The above simulation experimental results show that the ILSO algorithm proposed in this paper is very applicable to the strongly constrained problem of logistics distribution by multi-center heterogeneous vehicles under multidimensional constraints. Table 9 shows that when the corresponding parameters of each algorithm are the same, the total freight, total route length, average transportation time, objective function value, and the number of vehicles with an empty load rate of less than 5%, the ILSO algorithm is the best. ILSO algorithm reduces transportation cost by 0.8%, 1.6%, 1.1%, 0.8%, and 0.8% compared with PSO, GWO, WOA, BA and MA respectively. According to the survey, the Yunnan Power Grid Corporation's transfer costs counted between May 2019 and May 2020 is \(1,480.371 \times 10^{4}\) CNY, which will enable the group to save at least \(11.843 \times 10^{4}\) CNY per year on freight costs. In addition, Table 9 shows that the ILSO algorithm results in the shortest average transit time, which greatly improves the on-time delivery of industrial products. Figure 6 shows that the ILSO algorithm has the fastest convergence speed and highest convergence accuracy than the other five algorithms.

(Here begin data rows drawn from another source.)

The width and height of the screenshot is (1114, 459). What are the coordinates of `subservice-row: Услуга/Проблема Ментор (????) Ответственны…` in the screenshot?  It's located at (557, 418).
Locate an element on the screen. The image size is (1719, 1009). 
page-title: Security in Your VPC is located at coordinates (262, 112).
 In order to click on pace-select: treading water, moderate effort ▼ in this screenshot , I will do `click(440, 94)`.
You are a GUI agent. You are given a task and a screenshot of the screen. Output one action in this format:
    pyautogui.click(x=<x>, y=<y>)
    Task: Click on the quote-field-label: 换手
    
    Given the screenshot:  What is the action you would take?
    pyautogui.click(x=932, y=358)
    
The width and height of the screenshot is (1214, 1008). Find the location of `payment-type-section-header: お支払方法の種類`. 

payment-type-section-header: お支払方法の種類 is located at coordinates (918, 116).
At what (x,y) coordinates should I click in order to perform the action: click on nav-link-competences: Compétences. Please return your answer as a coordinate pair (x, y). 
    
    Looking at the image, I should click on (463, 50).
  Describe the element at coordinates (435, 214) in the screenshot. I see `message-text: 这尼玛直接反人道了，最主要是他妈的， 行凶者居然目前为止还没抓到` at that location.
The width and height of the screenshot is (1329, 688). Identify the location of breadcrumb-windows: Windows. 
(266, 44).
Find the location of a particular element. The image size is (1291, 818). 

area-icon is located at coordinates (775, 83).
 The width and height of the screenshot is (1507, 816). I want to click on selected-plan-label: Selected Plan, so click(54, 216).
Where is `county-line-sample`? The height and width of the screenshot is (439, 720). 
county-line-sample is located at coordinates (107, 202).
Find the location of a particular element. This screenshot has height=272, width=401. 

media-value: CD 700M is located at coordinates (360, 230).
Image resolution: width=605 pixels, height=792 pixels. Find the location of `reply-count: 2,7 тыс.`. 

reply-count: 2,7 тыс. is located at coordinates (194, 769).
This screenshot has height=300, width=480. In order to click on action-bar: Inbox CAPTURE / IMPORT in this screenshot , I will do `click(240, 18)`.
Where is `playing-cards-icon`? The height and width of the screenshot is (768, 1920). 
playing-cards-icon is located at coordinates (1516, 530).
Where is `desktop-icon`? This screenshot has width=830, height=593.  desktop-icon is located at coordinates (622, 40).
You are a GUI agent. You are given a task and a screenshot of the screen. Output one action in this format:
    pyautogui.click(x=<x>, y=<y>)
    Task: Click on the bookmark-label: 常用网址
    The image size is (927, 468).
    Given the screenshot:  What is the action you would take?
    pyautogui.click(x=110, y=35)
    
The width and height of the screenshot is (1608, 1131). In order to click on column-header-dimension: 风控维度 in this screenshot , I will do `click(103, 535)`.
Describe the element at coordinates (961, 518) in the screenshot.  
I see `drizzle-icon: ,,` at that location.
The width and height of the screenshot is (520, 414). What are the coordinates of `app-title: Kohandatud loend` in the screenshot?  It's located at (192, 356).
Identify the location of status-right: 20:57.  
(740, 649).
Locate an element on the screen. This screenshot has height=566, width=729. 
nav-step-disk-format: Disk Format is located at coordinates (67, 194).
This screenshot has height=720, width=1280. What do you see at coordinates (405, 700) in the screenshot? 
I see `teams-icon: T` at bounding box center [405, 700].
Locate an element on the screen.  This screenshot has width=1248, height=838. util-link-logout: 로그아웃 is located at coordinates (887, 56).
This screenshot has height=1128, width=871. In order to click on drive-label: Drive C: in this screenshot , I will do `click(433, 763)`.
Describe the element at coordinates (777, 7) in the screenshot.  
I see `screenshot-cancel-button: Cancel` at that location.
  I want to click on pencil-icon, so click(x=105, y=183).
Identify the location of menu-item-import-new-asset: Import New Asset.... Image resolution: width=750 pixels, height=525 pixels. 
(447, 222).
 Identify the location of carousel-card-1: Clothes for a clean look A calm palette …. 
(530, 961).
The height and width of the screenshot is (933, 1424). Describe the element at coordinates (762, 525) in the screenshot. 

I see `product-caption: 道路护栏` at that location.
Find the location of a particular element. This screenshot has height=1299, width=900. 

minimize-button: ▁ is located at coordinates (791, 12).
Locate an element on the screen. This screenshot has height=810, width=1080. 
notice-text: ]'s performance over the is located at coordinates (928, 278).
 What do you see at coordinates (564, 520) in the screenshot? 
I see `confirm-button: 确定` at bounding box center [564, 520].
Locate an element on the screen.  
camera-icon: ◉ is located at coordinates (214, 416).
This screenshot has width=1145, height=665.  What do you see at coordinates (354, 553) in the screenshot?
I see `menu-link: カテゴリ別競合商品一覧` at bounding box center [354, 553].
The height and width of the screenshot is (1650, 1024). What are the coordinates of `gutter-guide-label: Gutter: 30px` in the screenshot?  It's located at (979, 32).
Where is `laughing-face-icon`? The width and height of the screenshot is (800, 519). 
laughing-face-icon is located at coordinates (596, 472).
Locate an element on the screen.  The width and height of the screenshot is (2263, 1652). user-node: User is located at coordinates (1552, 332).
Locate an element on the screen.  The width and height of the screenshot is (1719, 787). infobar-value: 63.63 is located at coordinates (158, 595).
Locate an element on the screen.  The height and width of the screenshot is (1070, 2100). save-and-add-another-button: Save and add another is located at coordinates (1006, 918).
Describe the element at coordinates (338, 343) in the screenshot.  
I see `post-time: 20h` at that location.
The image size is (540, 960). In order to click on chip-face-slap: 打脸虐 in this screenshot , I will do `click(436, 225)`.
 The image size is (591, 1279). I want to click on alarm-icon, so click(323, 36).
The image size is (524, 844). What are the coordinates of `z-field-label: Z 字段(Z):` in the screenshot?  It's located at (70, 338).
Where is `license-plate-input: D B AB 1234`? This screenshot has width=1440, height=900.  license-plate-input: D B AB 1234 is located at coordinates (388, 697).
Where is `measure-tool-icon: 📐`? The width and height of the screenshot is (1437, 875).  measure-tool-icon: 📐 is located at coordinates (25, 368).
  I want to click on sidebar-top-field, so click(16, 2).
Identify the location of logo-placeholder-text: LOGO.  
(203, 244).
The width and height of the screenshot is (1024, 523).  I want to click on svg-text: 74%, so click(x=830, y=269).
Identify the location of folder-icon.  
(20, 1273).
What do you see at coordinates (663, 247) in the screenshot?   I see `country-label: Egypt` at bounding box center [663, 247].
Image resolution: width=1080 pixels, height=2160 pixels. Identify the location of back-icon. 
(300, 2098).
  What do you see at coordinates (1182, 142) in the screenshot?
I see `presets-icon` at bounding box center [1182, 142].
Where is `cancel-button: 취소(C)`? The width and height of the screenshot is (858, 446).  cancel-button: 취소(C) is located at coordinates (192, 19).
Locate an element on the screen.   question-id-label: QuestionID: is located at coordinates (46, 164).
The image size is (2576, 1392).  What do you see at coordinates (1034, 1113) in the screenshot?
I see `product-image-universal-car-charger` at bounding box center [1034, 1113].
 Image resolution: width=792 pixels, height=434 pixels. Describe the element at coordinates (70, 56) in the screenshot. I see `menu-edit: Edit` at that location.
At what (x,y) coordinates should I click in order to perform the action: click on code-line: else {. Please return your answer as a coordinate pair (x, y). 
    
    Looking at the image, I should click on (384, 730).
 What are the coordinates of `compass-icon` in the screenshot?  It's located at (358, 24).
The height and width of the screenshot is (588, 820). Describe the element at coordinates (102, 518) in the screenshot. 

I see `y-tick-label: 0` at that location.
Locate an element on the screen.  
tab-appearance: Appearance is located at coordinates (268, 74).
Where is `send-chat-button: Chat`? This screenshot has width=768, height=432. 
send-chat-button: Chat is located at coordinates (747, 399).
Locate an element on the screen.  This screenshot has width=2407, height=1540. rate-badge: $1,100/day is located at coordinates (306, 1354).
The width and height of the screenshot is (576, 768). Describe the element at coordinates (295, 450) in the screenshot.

Furthermore, from the convergence curves of each algorithm's optimal, worst, and average objective function in the fifteen runs of the five algorithms (Figs. 7, 8, 9) and Table 10 can conclude that the ILSO algorithm is the best from the perspective of the optimal value, the worst value, and the average value. It can be seen from Table 10 that in the process of running the five algorithms fifteen times, the average running time of the ILSO algorithm is the shortest, only 104.9593 s. Compared with the other five algorithms, it saves 47.78%-60.42% of the calculation time, which provides a guarantee for the designed model and algorithm to solve larger orders. As seen in Fig. 10, each algorithm increases the corresponding running time as the number of orders increases, and it shows ILSO has better performance on running time. For Solomon's VRPTW benchmark test, it can be seen from Fig. 11 and Table 12 that ILSO has great advantages in the indicators of vehicle driving distance, number of routes violating constraints and number of customers violating constraints. Figure 12 shows after more than 50 iterations, as the parameters change, the objective function value has little impact, indicating that the 60 iterations set in this work are reasonable. We applied the model and ILSO algorithm in the paper to the actual logistics scheduling, and developed a set of logistics scheduling system. Figure 13 is the interface of the system, which can efficiently and reasonably conduct logistics scheduling.

Conclusion

This research focuses on the logistics and distribution of industrial products. It focuses on the cross-regional heterogeneous vehicle scheduling mathematical model and algorithm design of multi-distribution centers and multi-municipal power supply bureaus. It develops an ILSO, making it the best in solving forty commercial client companies 6380 dan industrial products.

First, a mathematical model of cross-regional heterogeneous vehicle scheduling with multiple distribution centers and multiple municipal power supply bureaus was established, and the ILSO algorithm was further developed. Then, finally, by processing the pending orders of China Southern Power Grid Co., Ltd, one day. The overall results show that the ILSO algorithm has higher convergence speed, convergence accuracy, and lower computing time than the other five biological heuristic algorithms. Furthermore, compared with the other five algorithms, the results of this algorithm reduce transportation costs by 0.8%-1.6% and reduce computing time by 47.78%-60.42%. Moreover, the ILSO algorithm can solve large-scale examples in the shortest time. It can be effectively applied in the dispatching system developed by the group, effectively solving the multi-objective complex heterogeneous vehicle routing problem involving numerous constraints.